Lo stacco generazionale, seppure breve, diventa complicato da gestire perché anche gli adulti si trovano a doversi dimenare dai nuovi imput imposti da una società in continuo cambiamento. Spesso per capire anche una piccola comunità non v’è migliore quadro di quello del parroco, pertanto si è cercato di scavare attraverso l’esperienza di padre Calogero per capire meglio le anime di un piccolo paese dal grande passato.

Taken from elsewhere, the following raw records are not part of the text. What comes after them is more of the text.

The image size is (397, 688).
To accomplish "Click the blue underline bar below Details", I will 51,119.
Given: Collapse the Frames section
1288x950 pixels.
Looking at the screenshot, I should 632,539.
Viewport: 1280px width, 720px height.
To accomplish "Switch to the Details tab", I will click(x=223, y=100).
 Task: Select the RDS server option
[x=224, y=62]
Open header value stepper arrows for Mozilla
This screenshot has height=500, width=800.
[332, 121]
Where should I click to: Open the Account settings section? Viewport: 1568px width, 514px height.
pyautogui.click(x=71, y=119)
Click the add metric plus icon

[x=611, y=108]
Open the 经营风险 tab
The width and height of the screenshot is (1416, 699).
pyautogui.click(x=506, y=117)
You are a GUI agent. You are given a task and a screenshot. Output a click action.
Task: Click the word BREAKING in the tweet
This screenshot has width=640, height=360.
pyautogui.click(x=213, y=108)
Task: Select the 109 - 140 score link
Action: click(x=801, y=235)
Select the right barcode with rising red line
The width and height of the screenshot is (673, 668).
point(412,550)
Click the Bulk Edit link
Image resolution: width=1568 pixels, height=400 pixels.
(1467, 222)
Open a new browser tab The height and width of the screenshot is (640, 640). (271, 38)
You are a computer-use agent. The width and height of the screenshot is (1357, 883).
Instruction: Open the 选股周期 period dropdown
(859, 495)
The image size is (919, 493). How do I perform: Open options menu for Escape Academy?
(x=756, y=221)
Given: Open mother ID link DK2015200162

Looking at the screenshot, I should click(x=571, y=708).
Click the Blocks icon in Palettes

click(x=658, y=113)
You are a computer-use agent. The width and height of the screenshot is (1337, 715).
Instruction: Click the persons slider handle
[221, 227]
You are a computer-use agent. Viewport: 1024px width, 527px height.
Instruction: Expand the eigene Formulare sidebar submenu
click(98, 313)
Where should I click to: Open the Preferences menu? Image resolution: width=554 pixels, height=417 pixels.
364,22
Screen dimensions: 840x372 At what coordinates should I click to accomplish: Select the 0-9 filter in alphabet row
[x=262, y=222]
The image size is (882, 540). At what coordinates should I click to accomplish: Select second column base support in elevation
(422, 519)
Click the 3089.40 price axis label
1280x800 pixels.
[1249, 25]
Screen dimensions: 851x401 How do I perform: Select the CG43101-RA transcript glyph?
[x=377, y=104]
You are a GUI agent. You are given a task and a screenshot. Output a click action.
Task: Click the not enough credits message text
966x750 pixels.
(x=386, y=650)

Padre Calogero cosa l’ha spinta a questa vocazione?
Sono cresciuto in una famiglia semplice e devota che, fin da bambino, mi ha educato alla fede e ai valori del  cristianesimo. All’età di sei anni ho iniziato a svolgere il compito di ministrante e, nelle varie stagioni estive, partecipavo ai campi scuola per ministranti organizzati presso il seminario di Castell’Umberto. In quegli anni ho avuto modo di conoscere ed apprezzare la vita di molti seminaristi e di sacerdoti che incontravo in parrocchia o nel seminario estivo. Percepivo, allora, un desiderio di vivere quella loro stessa vita che, ai miei occhi semplici e puri di bambino, sembrava a dir poco meravigliosa. E mi piaceva, soprattutto, l’idea di poter amare e servire Gesù e le persone. Ma è stata la cura, l’amorevolezza, l’attenzione e l’esempio del mio parroco che mi ha permesso, all’età di 14 anni, di iniziare il cammino di discernimento vocazionale nel seminario di Patti.

Quando il suo arrivavo nel Comune di Naso ?
Nel 2004 sono stato ordinato sacerdote da mons. Zambito il quale, dopo pochi giorni, mi inviò nella parrocchia S. Maria del Carmelo a S. Agata Militello. Ad aprile del 2009 fui convocato dallo stesso Vescovo che mi affidò la parrocchia di Maria SS. della Catena a Bazia di Naso., P. Giarrizzo era morto da meno di due anni e la parrocchia era stata amministrata da P. Lirio Di Marco. Il 3 maggio del 2009 iniziai il mio ministero di parroco.

Da quando è Arciprete?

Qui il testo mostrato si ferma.